Nate. Er ist der typische Badboy, der immer schwarz trägt (inklusive Kajal), Drogen verkauft, die Schule schwänzt und aus einem problematischen, armen Elternhaus stammt.
Im Laufe der Geschichte wird natürlich deutlich, dass er all das macht, weil er dringend Geld braucht und der Vater nicht mehr arbeiten kann... generell ist da ziemlich wenig bad, sondern einfach nur boy.
Er verliebt sich in Bronwyn, denkt aber, er ist ihrer nicht wert, was für mich ein bisschen nervig war.
Addy. Sie ist die typische Beautyqueen und spielt in der Liga der coolen Kids.
Sie war mein absoluter Liebling, denn ihre Entwicklung war die beste. Anfangs klammert sie an ihrem Freund, der eigentlich jeden Aspekt ihres Lebens kontrolliert, später wird sie dann zum Badass mit eigener Meinung und (wiederentdeckten) Hobbies.
Ihre Schwester Ashton und das Verhältnis der beiden waren Gold wert!
Cooper. Er ist der typische, beliebte Supersportler, der es vor allem seinem Vater recht machen möchte und sich dabei gezwungen fühlt, eine Rolle zu spielen, die ihn unglücklich macht und nicht zu seinem wahren selbst stehen lässt.
Am besten gefiel mir die Freundschaft, die sich zwischen den Protas entwickelte.
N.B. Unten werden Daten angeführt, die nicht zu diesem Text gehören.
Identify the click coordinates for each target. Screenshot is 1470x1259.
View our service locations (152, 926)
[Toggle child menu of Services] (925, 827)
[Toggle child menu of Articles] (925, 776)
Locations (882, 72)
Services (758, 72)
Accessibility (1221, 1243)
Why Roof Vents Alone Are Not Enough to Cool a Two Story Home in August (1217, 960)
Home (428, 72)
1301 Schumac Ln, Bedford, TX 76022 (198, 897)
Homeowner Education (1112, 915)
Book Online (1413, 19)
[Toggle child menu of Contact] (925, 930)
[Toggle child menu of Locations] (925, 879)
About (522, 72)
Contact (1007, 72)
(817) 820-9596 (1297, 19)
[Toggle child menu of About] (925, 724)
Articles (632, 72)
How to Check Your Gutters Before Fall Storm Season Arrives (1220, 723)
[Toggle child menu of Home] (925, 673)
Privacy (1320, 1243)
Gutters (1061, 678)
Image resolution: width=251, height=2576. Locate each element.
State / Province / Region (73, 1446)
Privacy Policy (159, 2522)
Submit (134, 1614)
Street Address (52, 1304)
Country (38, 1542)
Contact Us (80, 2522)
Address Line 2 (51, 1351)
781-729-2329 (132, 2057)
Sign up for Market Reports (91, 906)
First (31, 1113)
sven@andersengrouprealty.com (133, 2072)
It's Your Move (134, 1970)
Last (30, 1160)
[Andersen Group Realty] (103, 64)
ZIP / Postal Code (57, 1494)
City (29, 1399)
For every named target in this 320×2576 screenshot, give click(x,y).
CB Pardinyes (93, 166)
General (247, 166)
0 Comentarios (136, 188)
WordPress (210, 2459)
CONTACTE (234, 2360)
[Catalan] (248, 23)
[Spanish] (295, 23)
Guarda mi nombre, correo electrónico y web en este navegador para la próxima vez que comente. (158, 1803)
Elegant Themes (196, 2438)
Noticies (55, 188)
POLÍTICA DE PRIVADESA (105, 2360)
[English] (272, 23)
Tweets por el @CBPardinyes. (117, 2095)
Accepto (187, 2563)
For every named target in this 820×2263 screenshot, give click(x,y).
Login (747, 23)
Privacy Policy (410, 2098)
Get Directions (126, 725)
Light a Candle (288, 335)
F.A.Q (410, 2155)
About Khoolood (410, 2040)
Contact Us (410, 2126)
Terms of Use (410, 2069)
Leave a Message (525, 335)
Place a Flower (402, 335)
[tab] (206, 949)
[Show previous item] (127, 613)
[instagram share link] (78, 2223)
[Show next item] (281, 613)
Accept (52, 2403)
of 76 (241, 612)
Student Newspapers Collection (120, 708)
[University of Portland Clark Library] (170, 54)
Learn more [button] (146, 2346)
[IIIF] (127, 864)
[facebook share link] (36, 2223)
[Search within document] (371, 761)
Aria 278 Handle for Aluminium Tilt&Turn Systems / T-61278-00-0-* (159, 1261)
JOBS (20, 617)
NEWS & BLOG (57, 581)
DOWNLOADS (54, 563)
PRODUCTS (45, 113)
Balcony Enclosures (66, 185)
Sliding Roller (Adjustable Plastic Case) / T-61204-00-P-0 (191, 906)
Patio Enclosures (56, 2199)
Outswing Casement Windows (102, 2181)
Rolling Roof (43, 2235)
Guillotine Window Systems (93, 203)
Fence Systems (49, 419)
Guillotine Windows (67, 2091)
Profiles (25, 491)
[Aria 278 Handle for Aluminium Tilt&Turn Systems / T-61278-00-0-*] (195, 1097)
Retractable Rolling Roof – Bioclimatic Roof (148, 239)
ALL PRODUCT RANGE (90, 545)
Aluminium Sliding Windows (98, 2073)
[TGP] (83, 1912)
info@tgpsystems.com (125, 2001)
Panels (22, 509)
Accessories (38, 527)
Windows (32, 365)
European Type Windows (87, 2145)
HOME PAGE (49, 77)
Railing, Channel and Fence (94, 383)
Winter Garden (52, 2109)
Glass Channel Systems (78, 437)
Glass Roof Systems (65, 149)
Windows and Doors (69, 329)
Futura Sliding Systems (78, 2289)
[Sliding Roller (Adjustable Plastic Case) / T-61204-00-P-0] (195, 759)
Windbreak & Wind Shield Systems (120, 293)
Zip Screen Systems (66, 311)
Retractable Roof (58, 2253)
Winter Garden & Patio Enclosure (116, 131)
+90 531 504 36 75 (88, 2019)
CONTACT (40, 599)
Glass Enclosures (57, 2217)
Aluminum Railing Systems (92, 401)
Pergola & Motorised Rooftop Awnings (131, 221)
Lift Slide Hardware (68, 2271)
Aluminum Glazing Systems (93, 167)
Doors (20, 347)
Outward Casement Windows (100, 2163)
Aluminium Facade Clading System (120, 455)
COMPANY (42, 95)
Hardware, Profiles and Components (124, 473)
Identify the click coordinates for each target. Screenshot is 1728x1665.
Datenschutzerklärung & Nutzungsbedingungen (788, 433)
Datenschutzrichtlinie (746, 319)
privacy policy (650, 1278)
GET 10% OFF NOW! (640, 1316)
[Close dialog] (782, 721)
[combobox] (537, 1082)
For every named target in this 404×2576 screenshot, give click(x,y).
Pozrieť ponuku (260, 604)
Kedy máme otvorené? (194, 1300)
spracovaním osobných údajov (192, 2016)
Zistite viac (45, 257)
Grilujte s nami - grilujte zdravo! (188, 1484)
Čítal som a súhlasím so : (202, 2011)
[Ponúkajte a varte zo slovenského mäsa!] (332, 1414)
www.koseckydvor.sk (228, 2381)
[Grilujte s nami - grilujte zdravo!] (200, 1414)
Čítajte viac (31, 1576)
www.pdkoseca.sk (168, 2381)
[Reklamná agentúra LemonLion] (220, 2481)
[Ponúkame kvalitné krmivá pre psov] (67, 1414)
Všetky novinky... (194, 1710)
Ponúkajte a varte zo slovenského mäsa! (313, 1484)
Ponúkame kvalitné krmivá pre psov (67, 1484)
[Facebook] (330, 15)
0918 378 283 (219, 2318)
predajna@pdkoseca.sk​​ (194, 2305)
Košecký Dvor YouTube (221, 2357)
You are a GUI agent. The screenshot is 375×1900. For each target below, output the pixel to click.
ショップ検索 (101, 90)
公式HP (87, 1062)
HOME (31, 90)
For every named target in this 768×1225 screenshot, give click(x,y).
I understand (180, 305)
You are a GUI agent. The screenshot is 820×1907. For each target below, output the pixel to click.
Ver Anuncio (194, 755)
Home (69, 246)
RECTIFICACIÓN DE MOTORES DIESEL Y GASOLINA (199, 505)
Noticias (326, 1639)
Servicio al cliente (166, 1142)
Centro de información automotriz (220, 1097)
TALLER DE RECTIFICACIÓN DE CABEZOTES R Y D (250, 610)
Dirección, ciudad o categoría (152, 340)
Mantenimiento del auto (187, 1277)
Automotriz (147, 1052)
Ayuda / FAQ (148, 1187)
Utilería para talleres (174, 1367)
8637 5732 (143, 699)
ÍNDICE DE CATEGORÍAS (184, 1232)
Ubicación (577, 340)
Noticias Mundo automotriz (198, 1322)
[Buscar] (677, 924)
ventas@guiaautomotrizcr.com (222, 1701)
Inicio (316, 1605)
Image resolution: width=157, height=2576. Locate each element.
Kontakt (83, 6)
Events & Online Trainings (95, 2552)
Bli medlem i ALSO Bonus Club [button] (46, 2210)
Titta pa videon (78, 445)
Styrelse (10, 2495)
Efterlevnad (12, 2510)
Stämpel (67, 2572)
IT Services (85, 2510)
Alle sitzen im selben Boot und ziehen an einem Strang, sind am Ende füreinander da und bleiben es auch nach der großen Auflösung. Tolle freundschaftliche Beziehungen, vor allem zwischen Frauen, sind rar gesät. Darum war das für mich ein dicker Pluspunkt.
Kleines Fazit: Spannende Story mit (für mich) überraschendem Ende und vielen Aspekten, die mich sonst manchmal stören, aber hier sehr gut umgesetzt wurden.
Ab hier geht es dann leider nochmal kurz mit Spoilern weiter, da es fast unmöglich ist, das Buch ohne diese anständig zu rezensieren und das unterzubringen, was ich unbedingt noch loswerden möchte.
!SPOILER!
Einer der größten Kritikpunkte für einige (zumindest im englischsprachigen Raum), war Coopers Sexualität.
Nach etwas über der Hälfte der Geschichte stellt sich heraus, dass er schwul ist und manche hatten das Gefühl, das wäre wie ein schockierender Plot Twist behandelt worden.
Das kann ich zumindest aus meiner subjektiven Sicht nicht bestätigen. Ich hatte eher den Eindruck, dass die Autorin den Finger auf Heteronormativität legt. Mir war so ziemlich von Anfang an klar, was es mit Cooper auf sich hat. Es gibt zahllose Hinweise und eine ziemlich offensichtliche Szene.
Für mich war die Message: Wer davon ausgeht, dass Charaktere automatisch hetero sind und auch Offensichtliches übersieht, sollte in erster Linie sich selbst hinterfragen.
Die Darstellung von Coopers Ängsten, das unfreiwillige Outing durch die Polizei und die Homophobie, die er daraufhin erlebt, war in meinen Augen sehr feinfühlig und fühlte sich ehrlich an.
Allerdings gibt es grade bei Cooper auch einen Kritikunkt:
Er hat heimlich einen Freund, betrügt also das Mädchen, mit dem er öffentlich zusammen ist. Am Ende schafft er es zwar, zu sich und seiner Liebe zu stehen, allerdings wird der Betrug nie als solcher erwähnt und anerkannt.
Addy dagegen, deren Geheimnis ein einmaliger Ausrutscher unter Alkoholeinfluss ist, wird von ihren ehemaligen "Freunden" sofort geschnitten und geslutshamed, nachdem es heraus kommt.
Es ist Hauptthema bei ihr, beeinflusst ihren ganzen Schulalltag und erschwert ihr das Leben sehr.
Es wird zwar die Doppelmoral solcher Fälle erwähnt, weil ein männlicher Nebencharakter, der das gleiche gemacht hat, noch immer Teil der Gruppe ist und Addy das auch explizit als unfair und frauenfeindlich einstuft. Bei Cooper verliert aber wie gesagt niemand ein Wort darüber.